Laval, Quebec-based Valeant fired back in a conference call with investors and analysts after the report by Citron Research, run by Andrew Left, hammered Valeant’s stock last week.

“His motivation is the same as one who runs into a crowded theater and falsely yells fire. He wanted people to run,” Valeant Chief Executive Mike Pearson said. “He intentionally designed the report to frighten our shareholders to drive down the price of our stock so he could make money for his short-selling.”

Valeant, whose U.S.-listed shares were down as much as 14 percent in premarket trading before paring losses to 6 percent, also said a board review had found that the company was in compliance with the law on revenue recognition from drugs sold through the specialty pharmacy, Philidor.

It said it would set up an ad-hoc committee to look into allegations related to the company’s association with specialty pharmacy distributor Philidor.

Valeant’s lead director Robert Ingram said the company’s board has “complete and total faith” in Pearson.

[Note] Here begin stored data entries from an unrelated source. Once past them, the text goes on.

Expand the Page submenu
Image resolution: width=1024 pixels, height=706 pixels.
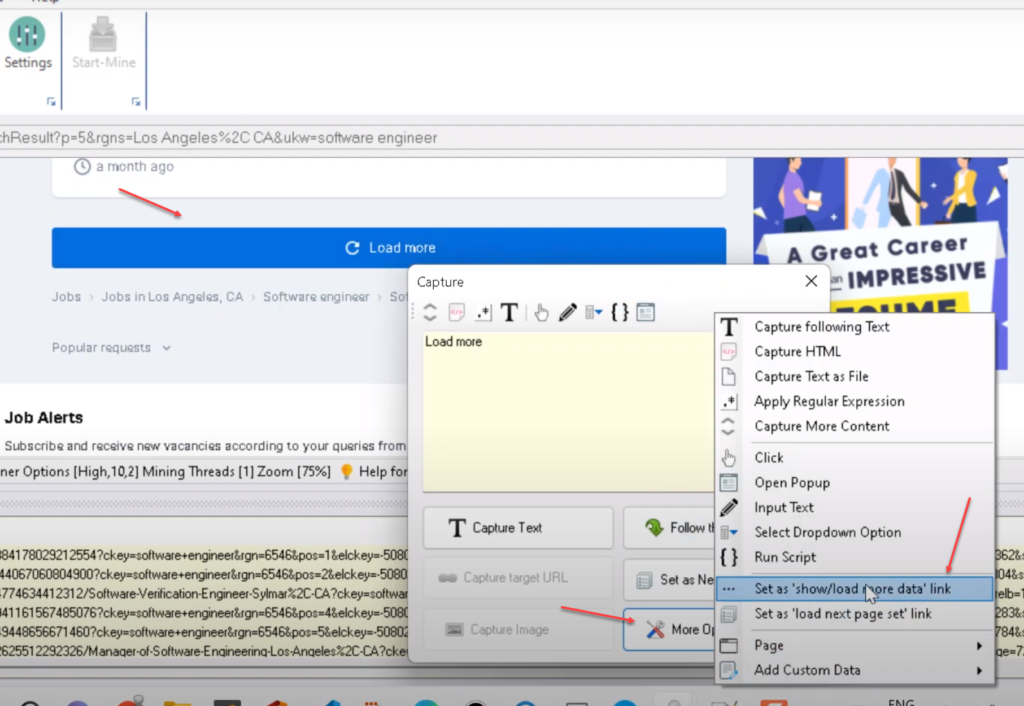855,646
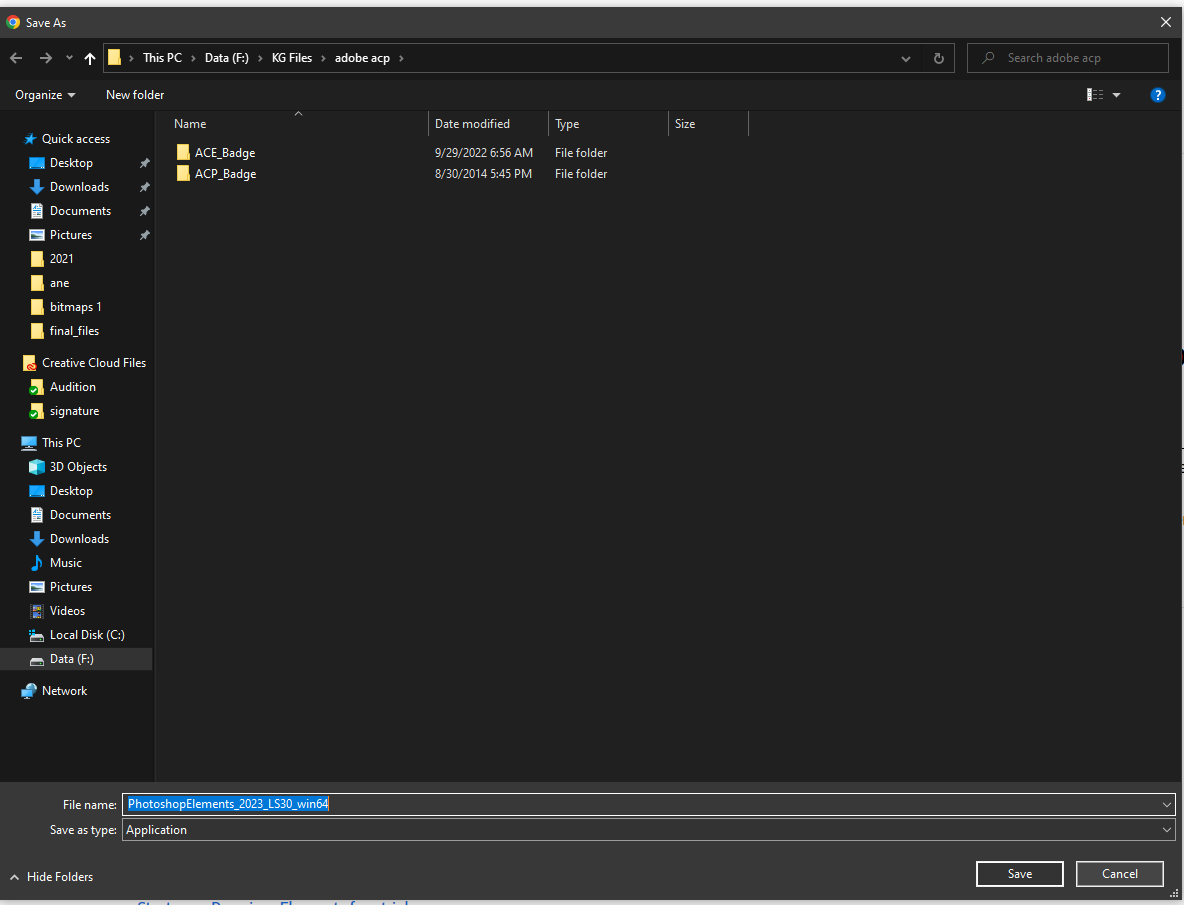Navigate back using the back arrow
The width and height of the screenshot is (1184, 905).
[x=16, y=58]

Valeant’s link to Philidor and its option to buy the company came under scrutiny after a New York Times report said that Valeant and other drugmakers were using specialty drug distributors to circumvent barriers to raising prices.

Valeant has said it properly accounts for sales through its pharmacy partners and only books revenue once one of its medicines reaches a patient.

Citron’s Andrew Left did not immediately respond to a request for comment.